Does that mean that my preferences represent the best and only way that you can equip yourself to catch your personal best surf striper? The answer, of course, is no. Over the past five or so years, several affordable surf rods have been released that combine amazing power and top quality components with shockingly low price tags--like the Tsunami Airwave Elite series and those from Temple Fork Outfitters. Daiwa has recently released some economically priced surf rods that feel great to me as well. The most important things to focus on are the weight ratings of the rod, how much backbone they have and how the rod's action matches with your fishing/casting style. And if you're having trouble picking between two rods that feel good for you, go with the heavier one.

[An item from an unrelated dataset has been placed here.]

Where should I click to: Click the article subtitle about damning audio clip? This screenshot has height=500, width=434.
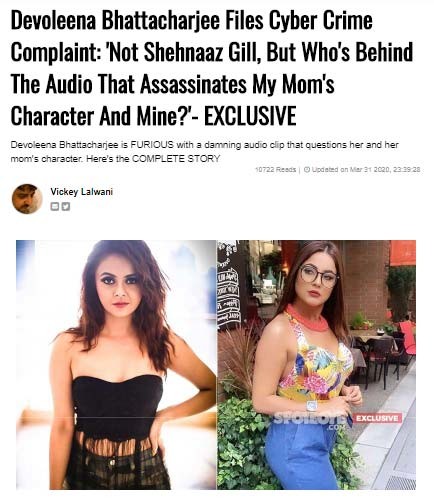204,152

As for reels, just know that a high price doesn't always translate to better in surfcasting. Many of the higher end reels geared toward surfcasters (that aren't made by Van Staal or Zee Baas) were made with emphasis on longer casts--in my style of fishing, casting distance isn't even a consideration. Beware of reels with 8-million ball bearings or any frivolous bells and whistles, all these extra moving parts are just more places for sand and salt to wreak havoc. Keep it simple, look at the reel companies that have been around the longest and then go with the best one you can afford, Penn makes great mid-level reels for the surf and they will last a long time if you treat them with love and affection.
Line is probably the place where you really can't go wrong for the most part. I have only used one line that I thought was complete garbage and that was Daiwa J-Braid--it's hard to believe that they sell the worst and the best braids on the market! But Spiderwire, PowerPro, Suffix, Yo-Zuri SuperBraid... they all work great, and then it becomes a matter of personal preference.
I think the bottom line is that it's wise to do your research and then buy the best rod, reel and line that you can afford. And then do your best to take great care of it. If you treat it well, it will treat you well and it won't abandon you suddenly in the moment that you need it the most.